The utilization of standard sperm preparation methods in assisted reproductive technologies includes several centrifugation steps that may potentially harm the sperm (42, 43). Unlike the in vivo environment, current centrifugation-based methods for sperm selection in assisted reproductive technologies are not inspired by natural sperm selection in the female genital tract (20). As a result, semen samples obtained through these centrifugation procedures are reported to exhibit a heightened DFI and an increased level of Reactive Oxygen Species (ROS) generation (44). Our study's results demonstrate that the microfluidic group exhibited a significant decrease in sperm DNA fragmentation compared to the DSU group. Our study's findings align with those of Aguirregomezcorta and colleagues, illustrating that sperm selection using a rheotaxis-based microfluidic device significantly reduces DNA fragmentation compared to the control group (28). Ataei and colleagues also demonstrated a notable improvement in DNA fragmentation using the microfluidic method based on rheotaxis (18).

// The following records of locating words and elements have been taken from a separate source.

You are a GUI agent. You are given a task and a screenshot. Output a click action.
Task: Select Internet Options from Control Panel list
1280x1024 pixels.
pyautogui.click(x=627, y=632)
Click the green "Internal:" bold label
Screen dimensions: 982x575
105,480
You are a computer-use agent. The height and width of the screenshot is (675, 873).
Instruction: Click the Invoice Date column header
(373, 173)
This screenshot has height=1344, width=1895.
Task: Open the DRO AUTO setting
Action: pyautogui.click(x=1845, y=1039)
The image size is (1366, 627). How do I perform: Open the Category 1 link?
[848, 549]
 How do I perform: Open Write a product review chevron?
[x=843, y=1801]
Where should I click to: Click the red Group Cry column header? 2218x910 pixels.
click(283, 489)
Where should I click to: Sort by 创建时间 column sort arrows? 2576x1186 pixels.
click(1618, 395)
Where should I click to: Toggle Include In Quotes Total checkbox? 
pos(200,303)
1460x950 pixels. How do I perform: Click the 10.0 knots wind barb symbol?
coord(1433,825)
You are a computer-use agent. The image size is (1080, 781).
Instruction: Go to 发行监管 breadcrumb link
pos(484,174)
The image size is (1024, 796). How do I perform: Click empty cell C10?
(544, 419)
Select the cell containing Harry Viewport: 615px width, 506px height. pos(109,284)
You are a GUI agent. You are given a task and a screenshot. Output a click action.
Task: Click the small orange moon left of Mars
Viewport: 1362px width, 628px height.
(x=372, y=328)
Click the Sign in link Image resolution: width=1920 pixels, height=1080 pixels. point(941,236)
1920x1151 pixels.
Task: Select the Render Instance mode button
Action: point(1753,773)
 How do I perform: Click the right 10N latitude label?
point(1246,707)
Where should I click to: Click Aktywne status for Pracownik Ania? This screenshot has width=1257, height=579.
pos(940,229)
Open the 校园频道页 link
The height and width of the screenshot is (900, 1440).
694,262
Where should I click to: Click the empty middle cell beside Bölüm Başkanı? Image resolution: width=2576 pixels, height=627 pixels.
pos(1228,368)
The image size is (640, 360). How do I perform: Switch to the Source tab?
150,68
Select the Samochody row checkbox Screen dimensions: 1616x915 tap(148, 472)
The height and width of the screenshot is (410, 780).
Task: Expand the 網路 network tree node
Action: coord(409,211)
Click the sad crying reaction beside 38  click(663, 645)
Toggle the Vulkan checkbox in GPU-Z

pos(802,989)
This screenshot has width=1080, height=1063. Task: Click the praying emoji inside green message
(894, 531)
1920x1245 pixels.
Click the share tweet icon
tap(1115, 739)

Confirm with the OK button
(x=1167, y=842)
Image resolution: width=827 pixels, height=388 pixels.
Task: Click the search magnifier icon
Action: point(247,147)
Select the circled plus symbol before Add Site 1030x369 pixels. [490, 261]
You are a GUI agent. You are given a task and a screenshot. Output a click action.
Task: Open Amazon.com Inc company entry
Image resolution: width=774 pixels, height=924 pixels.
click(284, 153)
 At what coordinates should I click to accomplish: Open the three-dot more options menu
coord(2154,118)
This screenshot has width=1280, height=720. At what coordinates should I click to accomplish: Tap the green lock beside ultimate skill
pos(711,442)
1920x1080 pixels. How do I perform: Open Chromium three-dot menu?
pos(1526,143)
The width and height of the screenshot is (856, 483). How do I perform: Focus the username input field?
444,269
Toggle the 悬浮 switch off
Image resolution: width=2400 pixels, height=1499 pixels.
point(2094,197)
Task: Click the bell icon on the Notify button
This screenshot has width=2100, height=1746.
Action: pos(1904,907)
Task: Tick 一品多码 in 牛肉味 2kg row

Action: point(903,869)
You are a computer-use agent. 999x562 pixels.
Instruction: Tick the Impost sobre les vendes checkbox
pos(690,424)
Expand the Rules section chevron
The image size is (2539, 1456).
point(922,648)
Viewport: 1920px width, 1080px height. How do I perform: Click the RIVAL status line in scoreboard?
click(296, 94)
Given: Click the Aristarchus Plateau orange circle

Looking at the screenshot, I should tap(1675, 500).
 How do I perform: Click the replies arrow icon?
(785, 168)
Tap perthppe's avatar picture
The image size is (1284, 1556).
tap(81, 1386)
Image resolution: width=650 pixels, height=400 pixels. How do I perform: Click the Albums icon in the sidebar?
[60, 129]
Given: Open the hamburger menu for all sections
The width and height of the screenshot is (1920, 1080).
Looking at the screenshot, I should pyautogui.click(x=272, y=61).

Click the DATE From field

In this study, we assessed MMP using the fluorescent marker JC-1 following the protocols established by Smiley et al (33). Mitochondria serve as ATP sources in the sperm midpiece, producing and transporting energy essential for sperm motility. Our results demonstrate a significantly higher percentage of spermatozoa with favorable MMP when selected using the rheotaxis method compared to those in the DSU group and the initial sample.
Furthermore, the DSU group exhibited lower sperm motility and a significantly higher DFI than the microfluidic group. This suggests that the high-speed centrifugation in the DSU group, leading to increased production of ROS, could potentially damage the mitochondrial membrane and sperm DNA, ultimately diminishing the forward progressive of spermatozoa. the forward progressive of spermatozoa. Our results align with previous reports highlighting a positive correlation between progressive motility and sperm MMP (45).